On Thursday, Dr. Muotri and his colleagues reported that they have recorded simple brain waves in these organoids. In mature human brains, such waves are produced by widespread networks of neurons firing in synchrony. Particular wave patterns are linked to particular forms of brain activity, like retrieving memories and dreaming.

As the organoids mature, the researchers also found, the waves change in ways that resemble the changes in the developing brains of premature babies.

“It’s pretty amazing,” said Giorgia Quadrato, a neurobiologist at the University of Southern California who was not involved in the new study. “No one really knew if that was possible.”

But Dr. Quadrato stressed it was important not to read too much into the parallels. What she, Dr. Muotri and other brain organoid experts build are clusters of replicating brain cells, not actual brains.
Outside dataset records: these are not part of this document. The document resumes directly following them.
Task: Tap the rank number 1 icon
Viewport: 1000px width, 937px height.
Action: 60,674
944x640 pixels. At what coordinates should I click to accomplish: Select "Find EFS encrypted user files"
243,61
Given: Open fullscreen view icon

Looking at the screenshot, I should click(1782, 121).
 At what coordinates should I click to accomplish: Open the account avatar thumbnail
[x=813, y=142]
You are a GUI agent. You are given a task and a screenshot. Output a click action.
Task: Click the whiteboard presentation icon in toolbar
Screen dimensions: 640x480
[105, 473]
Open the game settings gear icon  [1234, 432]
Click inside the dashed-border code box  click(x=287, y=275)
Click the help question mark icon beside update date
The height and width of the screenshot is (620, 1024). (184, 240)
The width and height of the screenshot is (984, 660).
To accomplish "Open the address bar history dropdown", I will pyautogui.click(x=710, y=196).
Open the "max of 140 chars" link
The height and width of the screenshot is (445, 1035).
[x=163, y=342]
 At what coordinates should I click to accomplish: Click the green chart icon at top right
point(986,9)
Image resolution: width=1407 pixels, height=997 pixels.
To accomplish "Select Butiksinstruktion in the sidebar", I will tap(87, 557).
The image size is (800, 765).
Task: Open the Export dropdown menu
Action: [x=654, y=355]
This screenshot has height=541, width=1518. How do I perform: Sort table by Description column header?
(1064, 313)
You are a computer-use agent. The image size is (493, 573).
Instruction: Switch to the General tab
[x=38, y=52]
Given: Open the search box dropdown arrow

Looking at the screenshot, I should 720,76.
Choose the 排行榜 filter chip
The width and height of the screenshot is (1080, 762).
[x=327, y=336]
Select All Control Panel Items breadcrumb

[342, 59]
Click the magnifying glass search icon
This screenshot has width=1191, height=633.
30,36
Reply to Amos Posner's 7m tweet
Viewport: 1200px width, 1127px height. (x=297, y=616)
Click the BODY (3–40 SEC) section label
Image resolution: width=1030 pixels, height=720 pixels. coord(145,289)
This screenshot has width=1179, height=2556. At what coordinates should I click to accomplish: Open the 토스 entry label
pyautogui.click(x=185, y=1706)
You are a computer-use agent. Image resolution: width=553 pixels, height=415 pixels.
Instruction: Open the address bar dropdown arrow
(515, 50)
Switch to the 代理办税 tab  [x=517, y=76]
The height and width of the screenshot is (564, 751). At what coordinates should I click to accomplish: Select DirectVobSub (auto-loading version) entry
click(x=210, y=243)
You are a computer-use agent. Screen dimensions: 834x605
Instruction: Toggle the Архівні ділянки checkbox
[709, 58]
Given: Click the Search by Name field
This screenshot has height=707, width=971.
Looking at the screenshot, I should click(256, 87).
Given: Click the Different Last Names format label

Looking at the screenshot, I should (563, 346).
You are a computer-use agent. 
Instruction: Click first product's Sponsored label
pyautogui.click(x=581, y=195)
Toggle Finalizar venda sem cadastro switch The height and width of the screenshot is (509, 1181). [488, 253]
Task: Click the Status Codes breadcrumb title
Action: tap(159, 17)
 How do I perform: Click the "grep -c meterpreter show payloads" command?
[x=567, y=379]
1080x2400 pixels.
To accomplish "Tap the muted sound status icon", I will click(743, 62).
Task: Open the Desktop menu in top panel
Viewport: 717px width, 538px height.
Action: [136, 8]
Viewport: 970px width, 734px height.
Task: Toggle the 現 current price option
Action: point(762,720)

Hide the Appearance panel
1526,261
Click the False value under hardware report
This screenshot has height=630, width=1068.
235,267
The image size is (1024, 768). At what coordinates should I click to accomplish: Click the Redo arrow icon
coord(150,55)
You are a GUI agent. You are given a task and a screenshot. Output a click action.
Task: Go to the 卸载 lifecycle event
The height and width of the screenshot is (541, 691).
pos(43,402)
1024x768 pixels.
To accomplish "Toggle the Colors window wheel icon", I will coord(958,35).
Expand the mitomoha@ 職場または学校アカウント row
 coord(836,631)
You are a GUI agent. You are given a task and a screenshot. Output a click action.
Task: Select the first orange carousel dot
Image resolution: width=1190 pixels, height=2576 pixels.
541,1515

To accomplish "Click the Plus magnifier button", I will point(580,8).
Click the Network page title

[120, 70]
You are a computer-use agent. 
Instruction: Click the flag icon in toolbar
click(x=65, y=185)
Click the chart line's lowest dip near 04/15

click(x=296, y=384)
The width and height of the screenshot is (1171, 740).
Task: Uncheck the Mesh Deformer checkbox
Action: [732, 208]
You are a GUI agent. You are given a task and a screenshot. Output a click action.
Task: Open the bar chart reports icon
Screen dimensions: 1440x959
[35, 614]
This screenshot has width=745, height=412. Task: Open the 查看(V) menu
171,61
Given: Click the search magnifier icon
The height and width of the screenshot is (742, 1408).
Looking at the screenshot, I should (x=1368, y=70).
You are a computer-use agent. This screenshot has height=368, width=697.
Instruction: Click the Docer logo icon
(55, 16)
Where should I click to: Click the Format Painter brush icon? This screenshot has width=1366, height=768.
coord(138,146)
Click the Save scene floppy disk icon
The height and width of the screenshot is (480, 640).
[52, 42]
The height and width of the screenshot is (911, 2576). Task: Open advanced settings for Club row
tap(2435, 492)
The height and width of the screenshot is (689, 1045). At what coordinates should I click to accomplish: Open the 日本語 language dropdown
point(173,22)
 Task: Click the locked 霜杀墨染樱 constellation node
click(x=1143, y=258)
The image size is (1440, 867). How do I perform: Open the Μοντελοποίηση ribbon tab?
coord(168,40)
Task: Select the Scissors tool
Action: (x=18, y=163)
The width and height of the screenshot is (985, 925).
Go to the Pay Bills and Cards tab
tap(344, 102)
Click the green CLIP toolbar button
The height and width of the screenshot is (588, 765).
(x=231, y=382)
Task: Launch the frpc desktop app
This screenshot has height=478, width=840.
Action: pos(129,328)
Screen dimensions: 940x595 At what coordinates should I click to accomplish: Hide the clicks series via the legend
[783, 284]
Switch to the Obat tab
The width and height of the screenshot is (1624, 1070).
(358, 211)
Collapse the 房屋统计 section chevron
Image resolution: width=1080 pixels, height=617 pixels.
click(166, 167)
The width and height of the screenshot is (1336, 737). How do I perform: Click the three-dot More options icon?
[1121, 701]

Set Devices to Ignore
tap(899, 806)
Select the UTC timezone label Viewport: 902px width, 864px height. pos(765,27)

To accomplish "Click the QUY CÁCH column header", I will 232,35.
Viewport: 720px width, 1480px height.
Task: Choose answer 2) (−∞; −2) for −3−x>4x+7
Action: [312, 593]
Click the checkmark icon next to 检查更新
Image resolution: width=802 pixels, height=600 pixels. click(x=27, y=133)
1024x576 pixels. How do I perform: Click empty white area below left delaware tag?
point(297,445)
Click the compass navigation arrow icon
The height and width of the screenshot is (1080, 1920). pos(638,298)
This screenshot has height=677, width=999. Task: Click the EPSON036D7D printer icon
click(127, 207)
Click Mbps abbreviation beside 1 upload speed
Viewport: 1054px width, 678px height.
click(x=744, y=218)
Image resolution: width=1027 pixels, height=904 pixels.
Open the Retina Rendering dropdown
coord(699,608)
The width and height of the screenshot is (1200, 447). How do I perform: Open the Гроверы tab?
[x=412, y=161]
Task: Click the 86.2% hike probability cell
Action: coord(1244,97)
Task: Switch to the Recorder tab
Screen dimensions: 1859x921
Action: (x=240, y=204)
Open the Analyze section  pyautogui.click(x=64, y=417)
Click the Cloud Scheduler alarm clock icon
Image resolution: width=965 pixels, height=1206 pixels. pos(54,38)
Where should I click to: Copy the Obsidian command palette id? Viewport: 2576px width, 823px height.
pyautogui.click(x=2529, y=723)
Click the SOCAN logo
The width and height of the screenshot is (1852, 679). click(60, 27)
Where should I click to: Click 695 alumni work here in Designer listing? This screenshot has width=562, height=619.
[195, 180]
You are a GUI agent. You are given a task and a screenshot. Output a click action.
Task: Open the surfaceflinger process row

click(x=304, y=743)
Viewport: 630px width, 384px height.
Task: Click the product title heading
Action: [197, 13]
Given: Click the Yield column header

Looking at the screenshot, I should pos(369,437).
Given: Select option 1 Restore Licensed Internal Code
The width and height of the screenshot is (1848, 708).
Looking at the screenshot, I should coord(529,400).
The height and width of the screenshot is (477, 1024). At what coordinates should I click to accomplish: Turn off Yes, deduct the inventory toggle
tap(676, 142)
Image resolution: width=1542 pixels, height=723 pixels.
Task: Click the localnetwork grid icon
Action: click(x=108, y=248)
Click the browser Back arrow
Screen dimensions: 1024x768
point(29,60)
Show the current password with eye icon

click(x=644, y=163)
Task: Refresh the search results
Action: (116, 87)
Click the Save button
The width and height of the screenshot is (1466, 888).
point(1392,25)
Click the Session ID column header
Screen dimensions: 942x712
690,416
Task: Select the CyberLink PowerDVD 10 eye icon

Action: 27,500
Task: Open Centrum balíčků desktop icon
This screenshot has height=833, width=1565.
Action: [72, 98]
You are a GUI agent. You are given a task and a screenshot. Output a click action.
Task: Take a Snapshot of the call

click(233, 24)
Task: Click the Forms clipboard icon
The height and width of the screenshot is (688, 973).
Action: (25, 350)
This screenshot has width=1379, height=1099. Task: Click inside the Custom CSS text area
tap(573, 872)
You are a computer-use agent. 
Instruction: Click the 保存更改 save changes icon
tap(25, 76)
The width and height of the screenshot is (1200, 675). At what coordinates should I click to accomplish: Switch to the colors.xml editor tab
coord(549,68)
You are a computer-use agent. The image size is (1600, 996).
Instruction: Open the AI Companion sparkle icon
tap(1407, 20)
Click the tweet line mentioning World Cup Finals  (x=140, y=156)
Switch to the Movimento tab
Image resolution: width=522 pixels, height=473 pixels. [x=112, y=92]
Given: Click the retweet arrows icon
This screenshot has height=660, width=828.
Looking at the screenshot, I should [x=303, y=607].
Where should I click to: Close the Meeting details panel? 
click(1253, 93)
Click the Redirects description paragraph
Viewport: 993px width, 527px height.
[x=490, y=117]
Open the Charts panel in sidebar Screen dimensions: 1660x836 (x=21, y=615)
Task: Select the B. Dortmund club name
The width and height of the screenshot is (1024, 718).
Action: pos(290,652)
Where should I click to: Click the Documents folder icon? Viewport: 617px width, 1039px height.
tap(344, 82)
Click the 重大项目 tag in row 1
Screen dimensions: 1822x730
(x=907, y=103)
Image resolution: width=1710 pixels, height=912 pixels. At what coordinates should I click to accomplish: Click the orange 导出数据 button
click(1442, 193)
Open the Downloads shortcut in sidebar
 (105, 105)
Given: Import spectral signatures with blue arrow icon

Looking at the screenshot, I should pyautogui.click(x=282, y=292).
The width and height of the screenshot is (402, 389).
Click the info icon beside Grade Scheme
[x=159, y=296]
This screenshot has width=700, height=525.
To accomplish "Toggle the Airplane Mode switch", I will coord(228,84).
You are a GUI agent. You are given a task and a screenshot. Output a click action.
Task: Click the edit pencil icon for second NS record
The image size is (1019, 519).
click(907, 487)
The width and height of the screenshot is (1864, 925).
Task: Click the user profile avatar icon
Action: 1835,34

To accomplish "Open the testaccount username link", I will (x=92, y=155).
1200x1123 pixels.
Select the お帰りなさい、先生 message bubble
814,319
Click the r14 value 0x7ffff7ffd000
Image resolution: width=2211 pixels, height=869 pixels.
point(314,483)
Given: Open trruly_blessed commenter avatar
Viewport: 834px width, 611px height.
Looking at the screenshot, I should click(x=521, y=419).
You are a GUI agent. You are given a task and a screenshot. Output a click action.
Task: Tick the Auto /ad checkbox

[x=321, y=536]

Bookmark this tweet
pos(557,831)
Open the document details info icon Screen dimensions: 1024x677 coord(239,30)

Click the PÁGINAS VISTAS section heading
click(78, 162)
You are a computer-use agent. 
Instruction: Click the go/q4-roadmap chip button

“People will say, ‘Ah, these are like the brains of preterm infants,’” she said. “No, they are not.”

It’s been only six years since scientists created the first brain organoid from human skin cells. Now they’re being grown in laboratories around the world, offering scientists a new window onto the earliest stages of human brain development.

Here at U.C.S.D., researchers are using them to recreate, in miniature, inherited brain disorders and brain infections. They are also trying to grow bigger, more complex brain organoids. In one recent experiment, scientists linked a brain organoid and a spider-shaped robot, so that the two could exchange signals.

With Thursday’s report, published in the journal Cell Stem Cell, the question of what brain organoids might become is gaining more urgency.

“There are some of my colleagues who say, ‘No, these things will never be conscious,’” said Dr. Muotri. “Now I’m not so sure.”

Even if scientists someday produce only minimally self-aware organoids, that could represent a serious ethical concern, said Christof Koch, the chief scientist and president of the Allen Brain Institute in Seattle.